* TASK BRIEF:
Count the lines of the records that contain the word "screenshot", treating case as significant, and give only the number.

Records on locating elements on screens
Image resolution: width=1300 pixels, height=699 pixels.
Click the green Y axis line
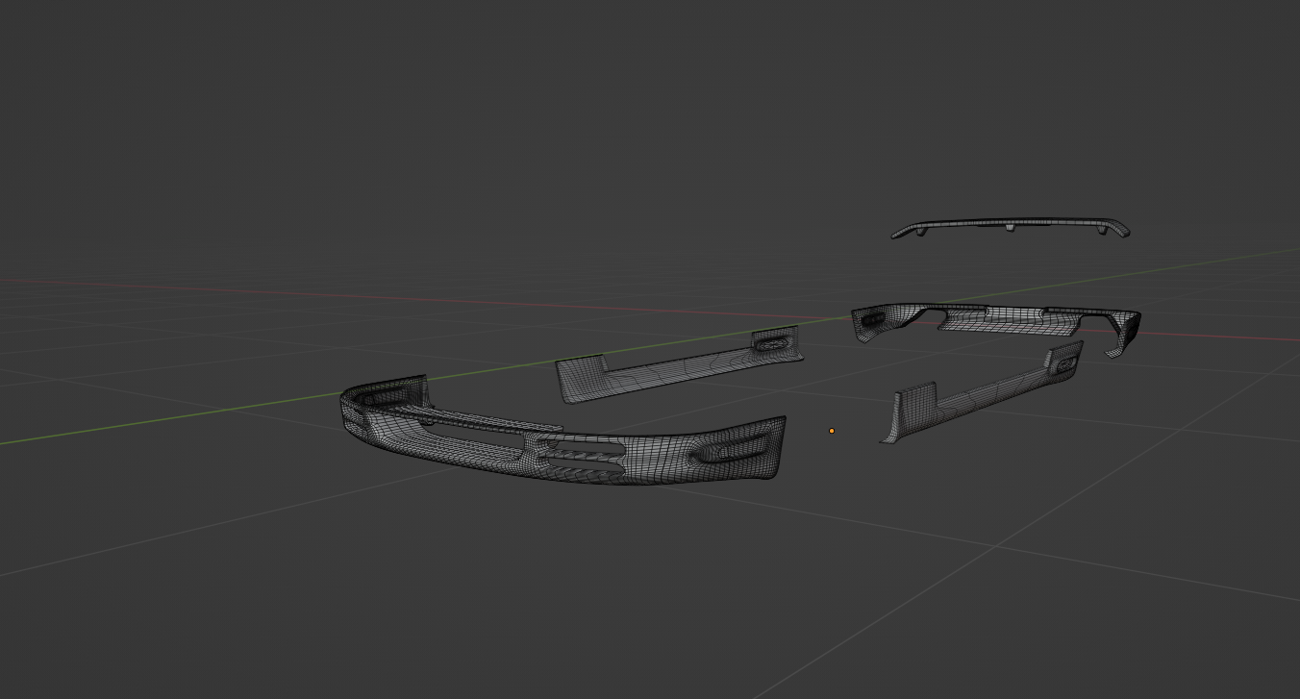[x=192, y=416]
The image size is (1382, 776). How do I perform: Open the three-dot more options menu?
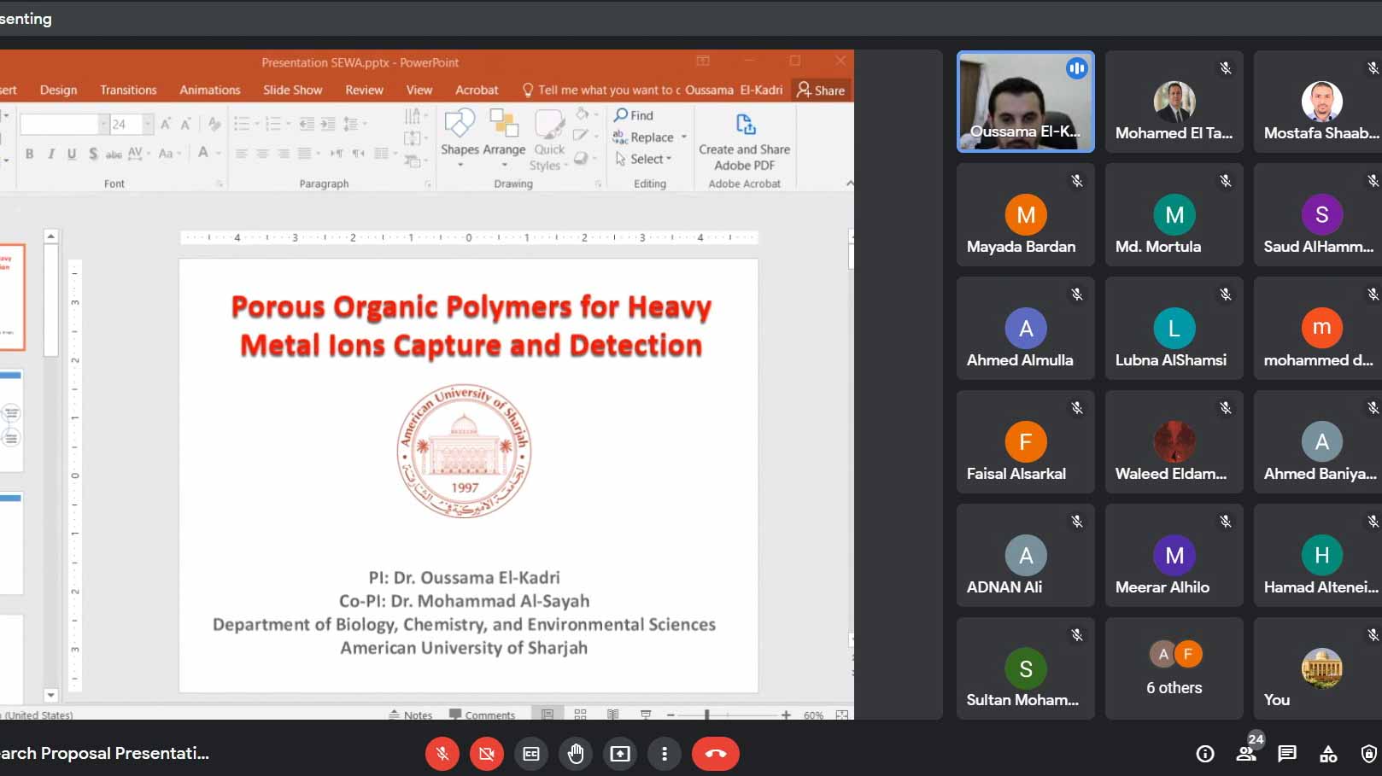[x=665, y=754]
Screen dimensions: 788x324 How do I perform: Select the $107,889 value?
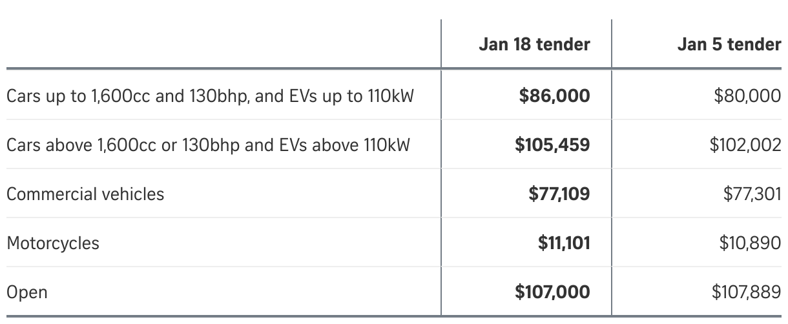746,292
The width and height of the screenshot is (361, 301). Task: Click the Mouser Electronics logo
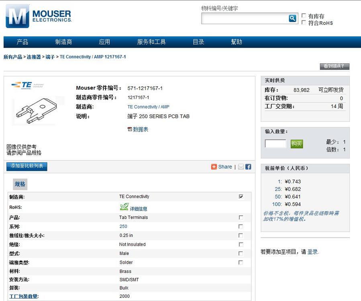point(39,16)
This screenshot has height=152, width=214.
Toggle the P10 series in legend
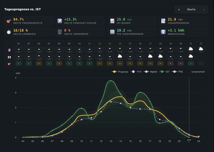click(x=136, y=72)
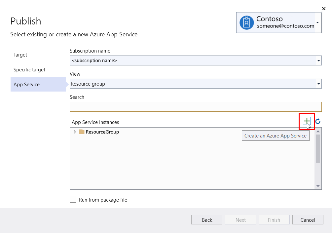Click the refresh App Service instances icon

tap(318, 121)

* IN RESPONSE:
2